____ 本文

利用規約に違反している投稿は、報告する事ができます。 問題のある投稿を連絡する

旅行記グループ

夏の足音

この旅行記へのコメント (17)

開く

閉じる

  • zunzunさん 2015/08/27 22:43:25
    ドキドキしましたよ!
    ウェンディさん、こんばんは〜☆

    お母様は軽傷との事。安心しましたよ。

    旅行記は、思い出の地を巡る・・・
    えー、お母様が登場しないよと心配しましたよ。

    軽傷とはいえ、しっかり治していただかないとですね。

    親子ドライブ、いいですね〜。これは親孝行って事ですね。
    いっぱい親孝行して下さいね^^

    したい時に親っていないものなのですよ。。。


    zun

    ウェンディ

    ウェンディさん からの返信 2015/08/29 20:30:04
    RE: ドキドキしましたよ!
    zunzunさん こんばんは。

    今年の夏は、実家へは行く予定はなかったのですが、母の交通事故という思いがけない出来事があり、お見舞いも兼ねて里帰りしました。
    追突事故という事でそんなに大変な怪我ではないかと思っていたのですが、むち打ち症は事故の直後よりもその後の方が大変みたいです。
    むち打ち症は一種の脊髄の損傷に近い状態なので、眩暈やしびれ、頭痛、吐き気…等の神経症状があるそうです。
    事故に遭ってから猛半月以上が経過していますが、なかなか、治らないとか…。

    そんなコトで、少しでも気晴らしを…という事でドライブ旅に出ることになりました。
    出掛ける先については、なんとなく福島方面とだけ決めていたのですが、思いがけず、父と母の思い出の地を巡る旅となりました。
    成人してからは両親とこんな風にドライブすることはあまりなかったので、お互いに新鮮な感じで楽しめました。

    結婚し、家族を持つようになると遠く離れた実家への帰省はなかなか簡単ではなく、まあ、時間のある時で良いか…となりがちですが、両親の年齢を考えると、時間は考えているほど長くはないのかもしれませんね。

    また、お見舞いを兼ねて顔を見に行きたいと思っています。

________
____ 提供データ

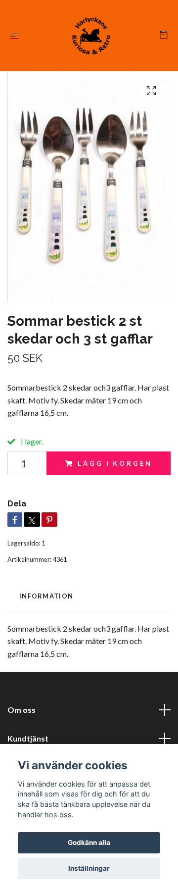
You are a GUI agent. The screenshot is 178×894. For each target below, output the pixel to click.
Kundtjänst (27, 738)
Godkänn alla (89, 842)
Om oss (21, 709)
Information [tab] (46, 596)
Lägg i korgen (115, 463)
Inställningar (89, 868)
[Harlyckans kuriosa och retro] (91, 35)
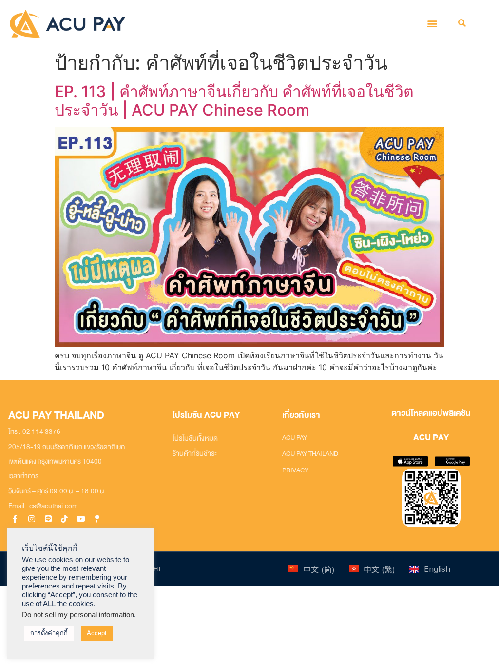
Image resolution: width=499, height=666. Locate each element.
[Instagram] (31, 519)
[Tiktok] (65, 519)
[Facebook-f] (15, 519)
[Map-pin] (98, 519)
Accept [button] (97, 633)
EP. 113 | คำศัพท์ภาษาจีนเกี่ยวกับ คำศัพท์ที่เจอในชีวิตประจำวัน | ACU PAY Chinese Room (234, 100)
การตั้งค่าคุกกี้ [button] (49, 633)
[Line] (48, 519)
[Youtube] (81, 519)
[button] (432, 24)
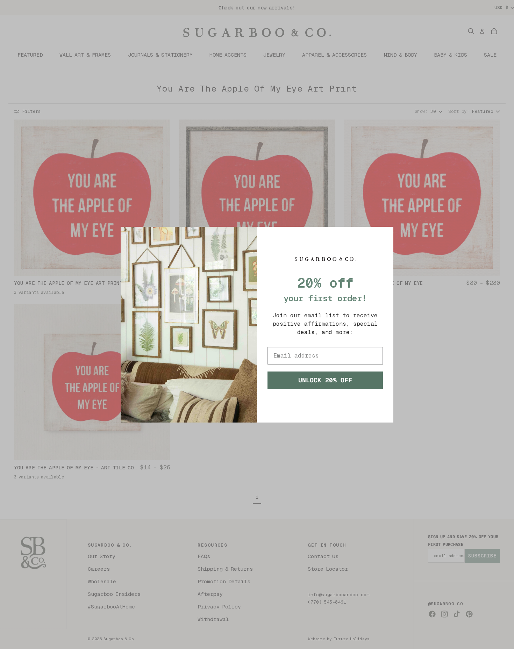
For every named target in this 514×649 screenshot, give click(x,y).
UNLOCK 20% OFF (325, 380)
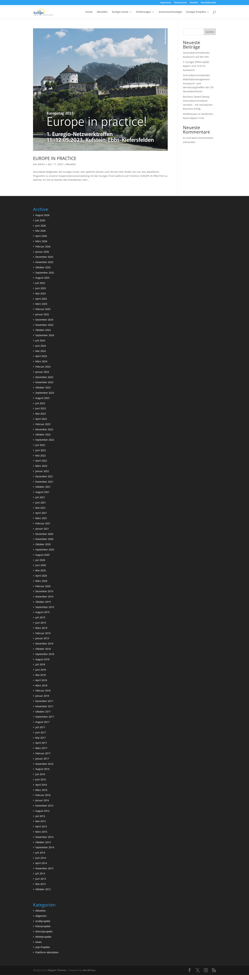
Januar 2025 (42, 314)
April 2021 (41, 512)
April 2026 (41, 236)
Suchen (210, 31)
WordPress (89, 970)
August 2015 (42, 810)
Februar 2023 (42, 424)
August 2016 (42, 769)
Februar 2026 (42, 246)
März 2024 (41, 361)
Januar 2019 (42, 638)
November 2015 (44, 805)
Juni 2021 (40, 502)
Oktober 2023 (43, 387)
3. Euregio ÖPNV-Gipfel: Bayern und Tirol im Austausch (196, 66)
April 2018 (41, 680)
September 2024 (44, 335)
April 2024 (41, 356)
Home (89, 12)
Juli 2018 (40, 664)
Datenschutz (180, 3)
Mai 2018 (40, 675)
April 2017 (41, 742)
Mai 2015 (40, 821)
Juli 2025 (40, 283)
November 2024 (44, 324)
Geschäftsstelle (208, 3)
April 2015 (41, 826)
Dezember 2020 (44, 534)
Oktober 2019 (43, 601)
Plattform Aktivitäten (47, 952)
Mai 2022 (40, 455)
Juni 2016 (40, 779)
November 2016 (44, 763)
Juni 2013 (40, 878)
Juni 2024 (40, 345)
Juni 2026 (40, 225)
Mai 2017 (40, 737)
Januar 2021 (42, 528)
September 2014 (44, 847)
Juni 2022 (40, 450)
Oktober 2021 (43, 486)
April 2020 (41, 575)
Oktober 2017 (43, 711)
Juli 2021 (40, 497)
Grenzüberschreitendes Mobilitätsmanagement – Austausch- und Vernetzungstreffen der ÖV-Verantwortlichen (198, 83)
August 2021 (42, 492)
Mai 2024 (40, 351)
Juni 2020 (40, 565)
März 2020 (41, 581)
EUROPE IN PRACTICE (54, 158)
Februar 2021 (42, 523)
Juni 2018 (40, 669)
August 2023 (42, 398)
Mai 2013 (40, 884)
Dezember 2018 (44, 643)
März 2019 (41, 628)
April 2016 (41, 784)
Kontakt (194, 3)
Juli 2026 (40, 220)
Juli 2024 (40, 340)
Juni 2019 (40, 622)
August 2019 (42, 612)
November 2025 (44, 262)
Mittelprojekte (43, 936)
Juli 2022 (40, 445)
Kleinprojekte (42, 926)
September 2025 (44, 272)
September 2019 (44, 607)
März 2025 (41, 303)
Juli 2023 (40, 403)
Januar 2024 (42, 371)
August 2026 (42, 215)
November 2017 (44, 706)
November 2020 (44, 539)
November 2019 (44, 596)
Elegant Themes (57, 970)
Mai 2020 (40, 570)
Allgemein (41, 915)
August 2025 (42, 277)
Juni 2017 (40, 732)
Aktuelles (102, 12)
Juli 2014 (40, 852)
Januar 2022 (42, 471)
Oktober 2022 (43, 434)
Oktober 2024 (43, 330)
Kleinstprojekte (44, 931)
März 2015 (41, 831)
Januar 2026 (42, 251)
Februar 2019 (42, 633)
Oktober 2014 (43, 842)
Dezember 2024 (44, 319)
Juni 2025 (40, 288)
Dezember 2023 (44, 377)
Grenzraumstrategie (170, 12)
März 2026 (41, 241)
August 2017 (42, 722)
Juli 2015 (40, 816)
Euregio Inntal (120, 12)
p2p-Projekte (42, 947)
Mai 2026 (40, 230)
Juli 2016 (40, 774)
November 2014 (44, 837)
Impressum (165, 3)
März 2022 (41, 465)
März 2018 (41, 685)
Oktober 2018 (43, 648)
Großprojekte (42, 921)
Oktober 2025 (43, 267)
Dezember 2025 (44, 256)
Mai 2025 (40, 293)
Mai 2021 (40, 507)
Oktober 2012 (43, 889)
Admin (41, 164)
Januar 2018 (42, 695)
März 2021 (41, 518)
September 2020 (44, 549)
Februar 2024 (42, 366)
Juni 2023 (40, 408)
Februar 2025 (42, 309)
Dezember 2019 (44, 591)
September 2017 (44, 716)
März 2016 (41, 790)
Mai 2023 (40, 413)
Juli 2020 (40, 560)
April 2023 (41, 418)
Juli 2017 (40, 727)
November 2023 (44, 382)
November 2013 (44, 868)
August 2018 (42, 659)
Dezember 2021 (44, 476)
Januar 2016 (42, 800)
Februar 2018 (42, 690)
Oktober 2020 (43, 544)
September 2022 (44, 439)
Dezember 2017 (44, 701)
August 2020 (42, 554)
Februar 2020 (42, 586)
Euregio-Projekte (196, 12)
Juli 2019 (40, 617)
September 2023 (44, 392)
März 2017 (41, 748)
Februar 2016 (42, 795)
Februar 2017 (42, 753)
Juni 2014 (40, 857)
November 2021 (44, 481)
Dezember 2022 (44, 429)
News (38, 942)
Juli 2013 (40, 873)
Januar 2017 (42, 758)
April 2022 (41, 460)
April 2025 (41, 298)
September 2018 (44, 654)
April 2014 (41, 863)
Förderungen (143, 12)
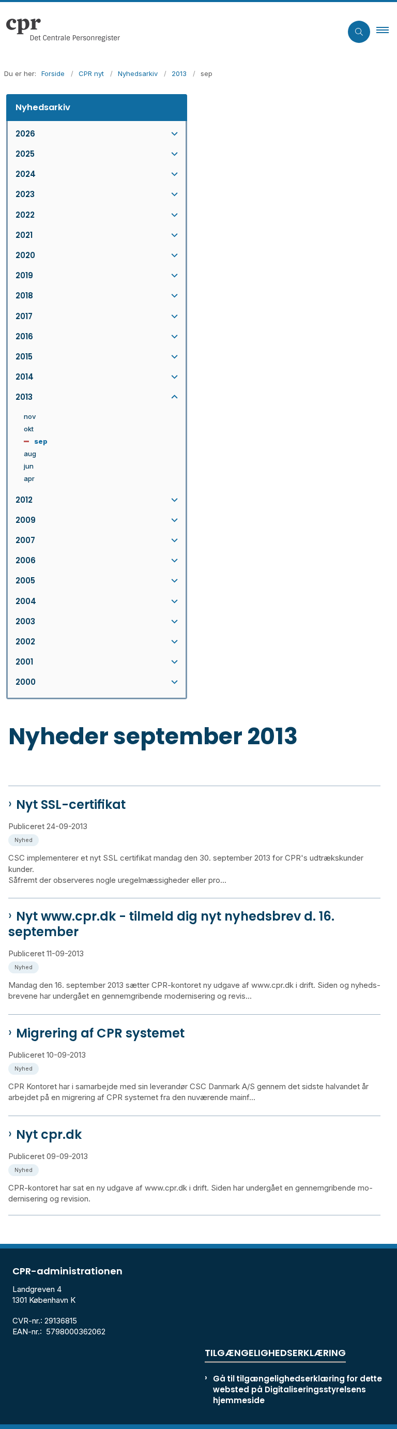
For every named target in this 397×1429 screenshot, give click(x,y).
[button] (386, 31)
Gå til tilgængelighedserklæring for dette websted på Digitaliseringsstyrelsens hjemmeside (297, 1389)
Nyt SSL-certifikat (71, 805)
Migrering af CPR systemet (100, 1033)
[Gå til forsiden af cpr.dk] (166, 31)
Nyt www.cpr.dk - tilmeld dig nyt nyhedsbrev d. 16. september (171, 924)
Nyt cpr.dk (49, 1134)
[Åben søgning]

________
____ 提供データ

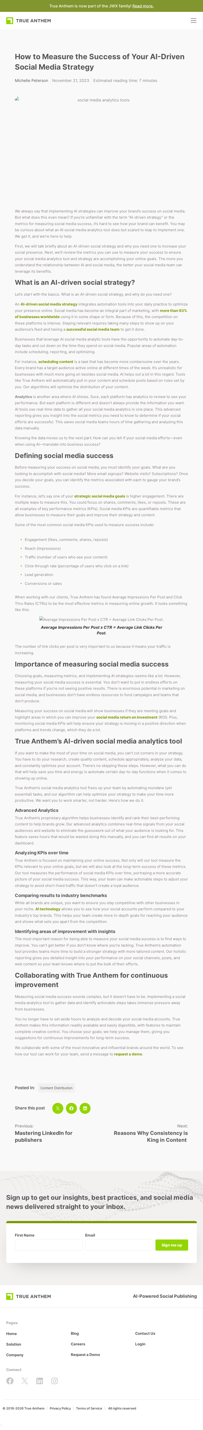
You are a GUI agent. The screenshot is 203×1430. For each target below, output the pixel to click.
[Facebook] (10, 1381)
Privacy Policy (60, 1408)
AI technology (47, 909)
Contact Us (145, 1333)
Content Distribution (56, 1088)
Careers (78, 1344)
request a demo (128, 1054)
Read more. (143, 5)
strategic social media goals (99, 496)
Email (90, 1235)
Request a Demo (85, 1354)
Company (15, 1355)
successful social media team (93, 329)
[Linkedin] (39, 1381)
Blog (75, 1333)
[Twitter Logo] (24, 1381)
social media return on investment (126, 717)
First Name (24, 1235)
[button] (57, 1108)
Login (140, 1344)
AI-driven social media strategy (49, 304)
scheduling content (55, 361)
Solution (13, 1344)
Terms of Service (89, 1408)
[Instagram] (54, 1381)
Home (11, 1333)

________

-- 課題一覧 --
a – 本文で、ウェンディさんが出かける先として最初になんとなく決めていたのはどの方面ですか。
b – 本文の「zunzunさん こんばんは。」という言葉があるところから書き写し始め、「事故に遭ってから猛半月以上が経過していますが、なかなか、治らないとか…。」まで写したら終えてください。

-- 正解 --
a – 福島方面です。

b –
zunzunさん こんばんは。

    今年の夏は、実家へは行く予定はなかったのですが、母の交通事故という思いがけない出来事があり、お見舞いも兼ねて里帰りしました。
    追突事故という事でそんなに大変な怪我ではないかと思っていたのですが、むち打ち症は事故の直後よりもその後の方が大変みたいです。
    むち打ち症は一種の脊髄の損傷に近い状態なので、眩暈やしびれ、頭痛、吐き気…等の神経症状があるそうです。
    事故に遭ってから猛半月以上が経過していますが、なかなか、治らないとか…。